Scope
The article (Nature Editorial, 2022) emphasizes the urgency of limiting global warming to 1.5C, citing the Intergovernmental Panel on Climate Change (IPCC) report which stresses the need for global greenhouse gas emissions to peak by 2025 and to fall by 43% by 2030. The editorial explores several areas where ML can contribute to this goal, such as renewable energy optimization, greenhouse gas emission monitoring, material discovery for batteries, and energy forecasting.
Summary
The editorial highlights contributions from initiatives like Climate Change AI and the Open Catalyst Project, which demonstrate how ML can be leveraged to reduce emissions. However, it also stresses that ML is not a “silver bullet” for climate change mitigation. In fact, ML models themselves can have significant environmental costs due to the carbon footprint associated with training large models. The editorial advocates for holistic assessments of ML’s impact and encourages researchers to report the carbon emissions of their models. It concludes by calling for a shift in focus from accuracy improvements to a more balanced approach that considers both accuracy and energy consumption.

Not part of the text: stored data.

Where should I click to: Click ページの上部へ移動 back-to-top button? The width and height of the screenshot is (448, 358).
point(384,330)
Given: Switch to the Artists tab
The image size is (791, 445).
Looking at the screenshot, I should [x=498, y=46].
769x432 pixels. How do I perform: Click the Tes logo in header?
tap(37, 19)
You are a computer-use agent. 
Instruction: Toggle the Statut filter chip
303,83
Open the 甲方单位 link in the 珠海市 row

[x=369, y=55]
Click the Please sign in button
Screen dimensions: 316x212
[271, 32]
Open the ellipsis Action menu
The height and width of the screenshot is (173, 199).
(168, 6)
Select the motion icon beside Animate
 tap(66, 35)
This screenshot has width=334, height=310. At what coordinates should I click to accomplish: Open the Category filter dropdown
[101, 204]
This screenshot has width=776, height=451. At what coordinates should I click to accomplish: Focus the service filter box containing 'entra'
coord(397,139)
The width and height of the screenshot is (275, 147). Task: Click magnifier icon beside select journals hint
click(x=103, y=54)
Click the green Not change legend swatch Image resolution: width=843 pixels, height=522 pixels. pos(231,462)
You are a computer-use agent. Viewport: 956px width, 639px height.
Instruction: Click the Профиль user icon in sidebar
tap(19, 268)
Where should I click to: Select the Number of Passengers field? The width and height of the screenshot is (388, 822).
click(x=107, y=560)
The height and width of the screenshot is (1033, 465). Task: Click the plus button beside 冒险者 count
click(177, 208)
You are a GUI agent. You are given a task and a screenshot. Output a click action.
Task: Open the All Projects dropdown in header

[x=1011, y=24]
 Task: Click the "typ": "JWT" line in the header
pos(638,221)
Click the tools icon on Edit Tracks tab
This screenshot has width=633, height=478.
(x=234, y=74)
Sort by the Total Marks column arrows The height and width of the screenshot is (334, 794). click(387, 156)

Moreover, ML can play a pivotal role in various sectors by enabling efficient renewable energy distribution, optimising energy storage systems, and discovering new materials for energy conversion. It can also help track deforestation and monitor greenhouse gas emissions through satellite data and remote sensing. However, ML has limitations. For instance, ML is currently used in applications that may worsen climate change, such as in fossil fuel exploration. Furthermore, the environmental cost of training large ML models can be high due to significant energy consumption. Finally, the editorial calls for researchers to report the carbon emissions of their ML models in scientific publications. Initiatives like the NeurIPS workshop ‘Tackling Climate Change with Machine Learning’ are crucial in developing metrics to evaluate the environmental impact of ML methods.
Relevance for EXIGENCE
By emphasising the need for transparency in the reporting of ML’s carbon footprint, the article supports the idea of tracking energy consumption to incentivise low-carbon alternatives. Additionally, it advocates for balancing performance with environmental impact, which aligns well with the goal of encouraging energy-efficient usage of digital resources. Therefore, is highly relevant with the EXIGENCE project, where the focus is to incentivise users to minimise energy consumption and reduce carbon emissions.
662. Editorial, “Achieving net zero emissions with machine learning: the challenge ahead”, Nature Machine Intelligence, vol. 4, no. 8, pp. 661–662, Aug. 2022.